Wednesday, November 02, 2005

NO on 73: A Misguided Setback for Good Health Policy

I found a wealth of background information on Prop 73, which would require parental notification for a minor to have an abortion, at the USC California Policy Institute, and wading through it all has me convinced that Prop 73 is not a good idea. Of course in an ideal world, we would like to see teens with an undesired pregnancy be comfortable in discussing the issue of abortion with their parents, and come to a decision that all are happy about. And it turns out that most teens in that situation do turn to at least one parent to come to their decision. For the smaller portion who don't, in some cases they have legitimate fear of abuse or other adverse repercussions. The evidence indicates that teens are generally capable of making abortion decisions that they do not regret later on, and that a higher proportion of those who made a decision independently were satisfied with their decision than those who were pushed by their parents into a decision other than what they would have liked. There is also some evidence that parental notification laws, rather than having the intended effect of increasing family communication, instead have the effect of pushing teens into other options such as seeking an abortion in another state, obtaining a "back room" abortion, or attempting it themselves. The bottom line is that most teens will discuss the matter with a parent, and for those who feel unable to, a law is not going to magically improve their family relationships.

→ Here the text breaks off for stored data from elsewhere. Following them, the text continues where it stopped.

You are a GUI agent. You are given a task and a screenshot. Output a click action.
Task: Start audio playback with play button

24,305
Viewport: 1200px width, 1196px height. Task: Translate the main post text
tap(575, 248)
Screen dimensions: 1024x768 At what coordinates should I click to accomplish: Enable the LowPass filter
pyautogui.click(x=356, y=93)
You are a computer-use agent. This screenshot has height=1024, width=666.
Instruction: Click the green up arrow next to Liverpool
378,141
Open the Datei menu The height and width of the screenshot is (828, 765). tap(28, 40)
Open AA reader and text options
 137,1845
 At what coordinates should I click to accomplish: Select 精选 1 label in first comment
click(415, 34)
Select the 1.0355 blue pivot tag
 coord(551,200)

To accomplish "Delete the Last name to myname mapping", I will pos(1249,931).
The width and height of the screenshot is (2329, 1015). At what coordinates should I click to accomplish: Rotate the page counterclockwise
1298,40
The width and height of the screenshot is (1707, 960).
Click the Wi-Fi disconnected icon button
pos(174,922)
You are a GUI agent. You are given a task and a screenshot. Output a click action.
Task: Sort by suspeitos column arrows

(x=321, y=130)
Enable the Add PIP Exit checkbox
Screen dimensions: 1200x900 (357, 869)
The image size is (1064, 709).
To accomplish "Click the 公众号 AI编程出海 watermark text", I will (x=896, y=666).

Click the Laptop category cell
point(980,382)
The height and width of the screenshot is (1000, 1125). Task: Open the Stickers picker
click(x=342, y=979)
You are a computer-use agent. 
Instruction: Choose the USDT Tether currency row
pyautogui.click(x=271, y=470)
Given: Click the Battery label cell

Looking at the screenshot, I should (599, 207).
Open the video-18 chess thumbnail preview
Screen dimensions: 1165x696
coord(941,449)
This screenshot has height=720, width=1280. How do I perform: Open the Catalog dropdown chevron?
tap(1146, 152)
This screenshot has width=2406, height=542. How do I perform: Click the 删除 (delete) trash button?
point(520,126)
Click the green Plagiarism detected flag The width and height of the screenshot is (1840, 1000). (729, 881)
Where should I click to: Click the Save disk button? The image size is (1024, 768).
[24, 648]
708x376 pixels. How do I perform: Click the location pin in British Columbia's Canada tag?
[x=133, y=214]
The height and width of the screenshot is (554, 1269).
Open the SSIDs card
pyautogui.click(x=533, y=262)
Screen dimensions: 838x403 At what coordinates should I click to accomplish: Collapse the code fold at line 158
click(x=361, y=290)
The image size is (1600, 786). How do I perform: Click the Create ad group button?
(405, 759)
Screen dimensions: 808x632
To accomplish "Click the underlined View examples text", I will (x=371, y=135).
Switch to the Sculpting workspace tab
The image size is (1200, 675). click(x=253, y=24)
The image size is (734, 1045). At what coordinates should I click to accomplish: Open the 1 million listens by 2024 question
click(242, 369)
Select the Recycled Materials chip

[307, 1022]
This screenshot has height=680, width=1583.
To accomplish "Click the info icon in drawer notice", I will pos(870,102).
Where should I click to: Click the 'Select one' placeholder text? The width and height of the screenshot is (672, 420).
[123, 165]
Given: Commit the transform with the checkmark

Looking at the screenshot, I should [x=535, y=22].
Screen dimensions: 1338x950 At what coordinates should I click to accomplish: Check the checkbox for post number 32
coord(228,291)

As if that weren't enough, the text of the proposition contains wording describing abortion as "the death of the unborn child", which may have unintended consequences beyond this proposition if it becomes installed in the State Constitution. (Actually, some would argue that the consequences are fully intended by the proposition's proponents, intending to establish a pro-life beach-head in the Constitution.) A parental notification statute in Pennsylvania containing a nearly identical phrase has had the unintended(?) consequence of constraining stem cell research in that state. California, having just authorized a substantial state investment in stem cell research, certainly doesn't need this to become a spanner in the works.

The proponents' argument in the ballot pamphlet starts with the observation that a teenager can't get a flu shot or even an aspirin from the school nurse without parents being notified, but they can have an abortion in secret. Granted that's a jarring juxtaposition, but what's wrong with that picture is that the school nurse can't give a child an aspirin without fear of being sued. In the case of reproductive health services, the state has long recognized the importance of teens having confidential access to such services, and because of their importance, have created a special "safe haven" for teens who need such services and the medical practitioners who treat them. (Such laws go back to the 1950s, so I would say they have stood the test of time.)

Finally, one should keep in mind the larger picture, in that teen pregnancy rates, birth rates, and abortion rates have been dropping nationwide in the last 15 years, and even more so in California than the nation overall. Obviously the policies of the last 15 years are moving us in the right direction, and this misguided proposition seems unlikely to improve that and would possibly move us backwards.